LO QUE SE PIDE: Transcribe literalmente del fragmento sobre las cofradías el pasaje que empieza con "Estaban allí, aún" y sigue hasta "de los pueblos.".

FRAGMENTO SELECCIONADO:
============
Hasta ese momento, 1944, no obstante, los pueblos indígenas habían resistido.
Estaban allí, aún si para el Estado no existían. Hubo modos de permanecer. Utilizaron las herramientas que les daban. Usaron la religión de los conquistadores en contra de los conquistadores. Configuraron su organización social, el arte, la música, lo político, la justicia alrededor de espacios como las cofradías. El ritual sirvió como parte de la resistencia. Allí ocultaron su visión del mundo. Claro, hubo resistencias como motines o rebeliones, pero ninguna fue tan intelectual como las cofradías, el reducto de casi todas las estructuras sociales, jerárquicas y políticas, que podemos ver hoy dentro de los pueblos.
Pareciera que en la actualidad, en algunos lugares, la organización comunitaria se ha articulado más en torno a las alcaldías indígenas que en las cofradías. Hoy, la autoridad, la vara, es un poder más visible en los pueblos indígenas. ¿Es posible explicar por qué?
Lo interesante de las cofradías es que no son exclusivamente religiosas. Contienen múltiples aspectos. En ellas hay todo un universo que va desde lo político a lo sociológico. Estamos hablando de una manera de entender su evolución, a lo largo de cinco siglos, y es natural que algunas veces sobresalga alguno de estos aspectos más que otros. Hoy vemos el aspecto político, de justicia, que sobresale como foco de la organización indígena. En ello, está implícita la organización social y lo simbólico de la cultura, lo ideológico, que prevaleció a través de las cofradías. Alrededor de las cofradías ha girado todo el proceso de elección de cofrades, alcaldes primeros, alguaciles, kamalbé (guías), chuchkajau (principales), y todo el pueblo participaba. Toda esta jerarquía política, esta representatividad, se mantiene viva todavía. Pero, sobre todo, como lo hicieron potentemente las cofradías en distintos momentos históricos de Guatemala, esta cohesión tradicional establece una relación con la sociedad nacional, con el sector ladino etnocéntrico por naturaleza. Es algo que todavía permanece: organizarse para plantar resistencia. La resistencia cultural está allí, radica en esto, ya sea por la vía política como las alcaldías o la social-religiosa como las cofradías. A lo largo de los años, desde la conquista, una ha contenido a la otra.
¿En las cofradías se ocultó la forma política, consuetudinaria, de los pueblos indígenas?
Era una cosa combinada. Había, digamos, alternabilidad entre el poder político y el religioso, y todo giraba en torno a las cofradías. Para ser cofrade, por ejemplo, se debía haber sido autoridad, y para ser autoridad o alcalde se debía haber participado en la cofradía.Para ser principal, el más alto rango dentro del pueblo, necesariamente se debía haber sido parte de la cofradía. Esta forma política-social complementaria ya no es muy usada en la actualidad. Pero en algún momento fue importante. La cofradía sostuvo las jerarquías.
¿Configuró una resistencia cultural ante la Iglesia, ante la Corona?
============
[Material sin procesar]
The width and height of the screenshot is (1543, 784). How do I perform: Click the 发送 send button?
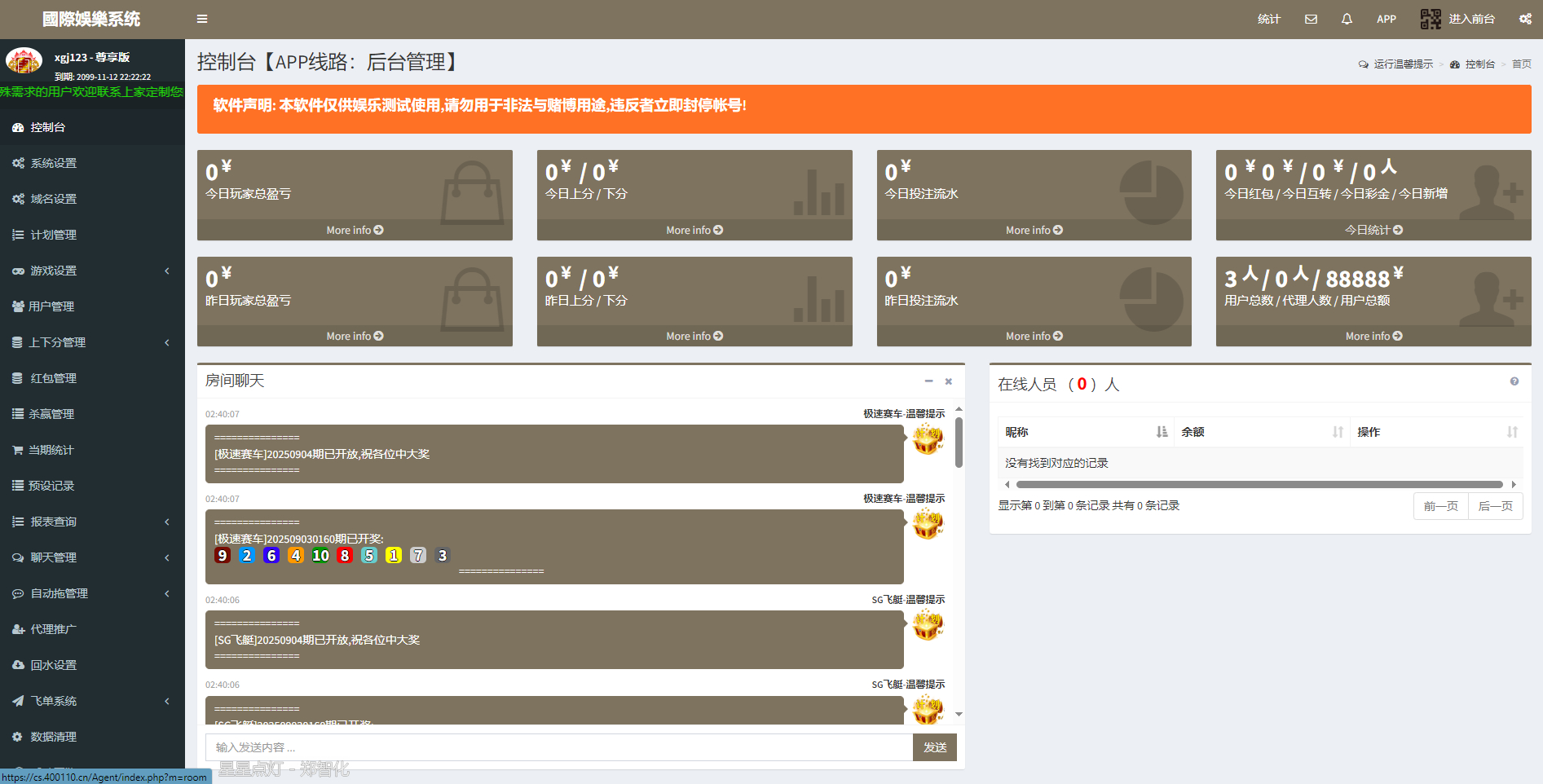click(x=934, y=747)
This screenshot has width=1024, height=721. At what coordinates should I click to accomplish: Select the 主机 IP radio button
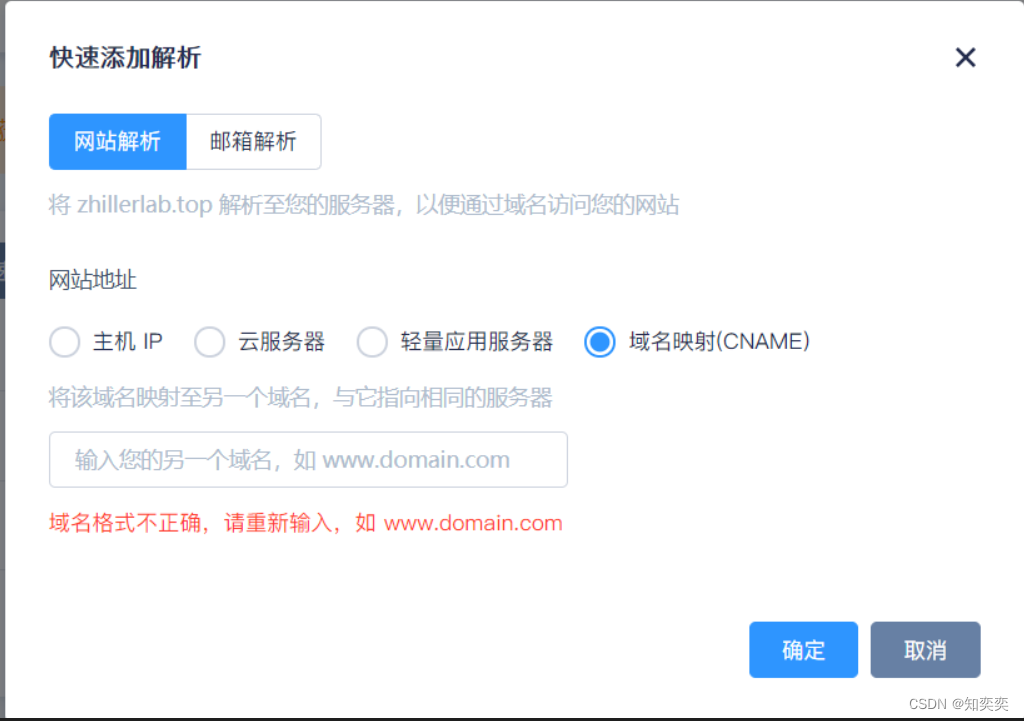[x=64, y=341]
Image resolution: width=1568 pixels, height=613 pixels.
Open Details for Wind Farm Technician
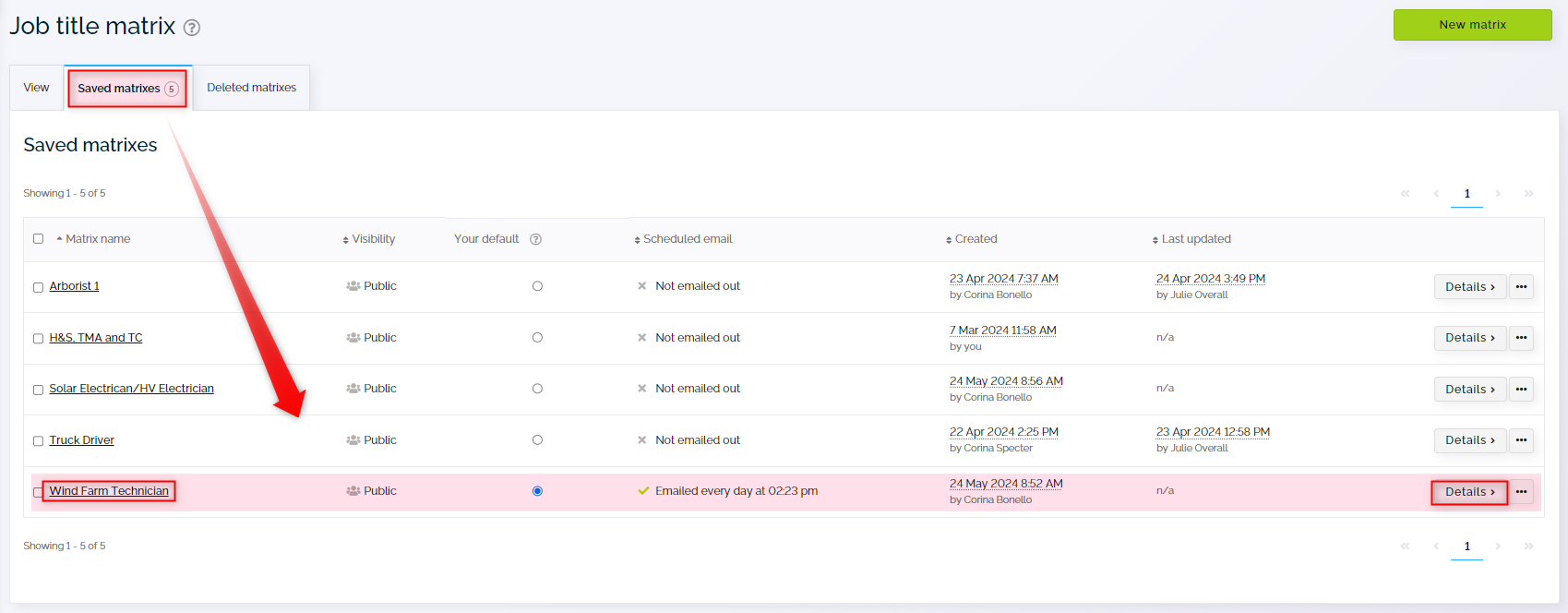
============
RESULTADO:
Estaban allí, aún si para el Estado no existían. Hubo modos de permanecer. Utilizaron las herramientas que les daban. Usaron la religión de los conquistadores en contra de los conquistadores. Configuraron su organización social, el arte, la música, lo político, la justicia alrededor de espacios como las cofradías. El ritual sirvió como parte de la resistencia. Allí ocultaron su visión del mundo. Claro, hubo resistencias como motines o rebeliones, pero ninguna fue tan intelectual como las cofradías, el reducto de casi todas las estructuras sociales, jerárquicas y políticas, que podemos ver hoy dentro de los pueblos.